# Crop a 3D films left and right image for 2d



## Josh192 (Jul 28, 2010)

I was wandering what software can be used for making a 3D film (with its left and right image side by side) into a 2D film. Basically crop the left and right image, or merge them together or something. Any advice.


----------



## FAST6191 (Jul 28, 2010)

So rather than a 640x480 image you have a 1280x480 image and next to each other looks like a spot the difference type puzzle (maybe with a bar in between)?
Option 2 is you have one of the "lossy" 3d forms with a squashed image
Option 3 is is is row interlaced (each "field" is the image for the other eye- common among shutter based 3d image formats).

If the former two any old crop (or crop and resize) will do, the latter is more of a special case- personally I would try abusing an interlacing filter (something to separate "fields") and then dropping every other frame or even a halving of the height of the video but more on that if and when it comes to it.

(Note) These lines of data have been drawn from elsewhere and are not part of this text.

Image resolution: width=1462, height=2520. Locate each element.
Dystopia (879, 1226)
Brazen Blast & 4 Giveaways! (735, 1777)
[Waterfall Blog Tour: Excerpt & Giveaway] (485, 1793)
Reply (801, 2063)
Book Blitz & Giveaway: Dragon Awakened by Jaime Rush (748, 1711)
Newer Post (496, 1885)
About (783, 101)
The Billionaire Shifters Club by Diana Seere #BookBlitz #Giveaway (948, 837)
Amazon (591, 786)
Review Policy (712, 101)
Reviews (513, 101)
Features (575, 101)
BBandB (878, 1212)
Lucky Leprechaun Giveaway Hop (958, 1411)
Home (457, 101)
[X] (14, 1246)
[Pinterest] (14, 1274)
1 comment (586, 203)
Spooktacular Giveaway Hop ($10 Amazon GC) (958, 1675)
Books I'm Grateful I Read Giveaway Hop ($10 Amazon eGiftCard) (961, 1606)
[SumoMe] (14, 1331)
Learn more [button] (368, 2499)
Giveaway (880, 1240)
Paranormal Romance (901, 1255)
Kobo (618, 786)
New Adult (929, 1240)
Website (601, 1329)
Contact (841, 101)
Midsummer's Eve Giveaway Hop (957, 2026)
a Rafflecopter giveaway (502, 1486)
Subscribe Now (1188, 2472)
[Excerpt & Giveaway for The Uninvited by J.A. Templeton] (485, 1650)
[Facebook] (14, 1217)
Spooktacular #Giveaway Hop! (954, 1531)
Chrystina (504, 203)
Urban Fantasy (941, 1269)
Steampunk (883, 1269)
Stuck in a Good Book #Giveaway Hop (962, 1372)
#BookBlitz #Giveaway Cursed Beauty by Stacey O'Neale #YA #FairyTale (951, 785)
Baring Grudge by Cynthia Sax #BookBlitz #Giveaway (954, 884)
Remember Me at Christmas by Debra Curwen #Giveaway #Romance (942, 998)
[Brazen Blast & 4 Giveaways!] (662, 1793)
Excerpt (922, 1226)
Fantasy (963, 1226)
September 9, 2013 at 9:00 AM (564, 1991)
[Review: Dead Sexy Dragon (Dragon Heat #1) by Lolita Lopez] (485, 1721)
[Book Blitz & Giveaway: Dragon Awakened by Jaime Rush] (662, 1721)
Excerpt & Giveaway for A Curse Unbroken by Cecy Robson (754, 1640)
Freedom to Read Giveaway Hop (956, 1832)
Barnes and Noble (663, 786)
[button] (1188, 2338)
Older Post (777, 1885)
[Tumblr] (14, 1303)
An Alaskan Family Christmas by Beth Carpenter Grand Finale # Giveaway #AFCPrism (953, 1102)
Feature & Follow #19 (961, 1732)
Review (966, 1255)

Merging will not look good- the only way 3d really works is by having two different images* and presenting each eye with a different image (many different ways of doing this) although if you wanted you could probably turn it into an anaglyph 3d image.
*there are techniques to produce 3d images from a moving image http://forum.doom9.org/showthread.php?t=143855

The simple option is just the ffdshow program you probably decode your videos through (if you use a windows codec pack and VLC is not your player then you probably use FFDShow. Double click on the video option (will be black rather than blue) and crop will be an option in that.

After this we are into image editing proper.
http://www.virtualdub.org/
http://fixounet.free.fr/avidemux/
http://avisynth.org/ - this is script based but extremely powerful, if you are going to have to mess with interlaced content in this manner I would


----------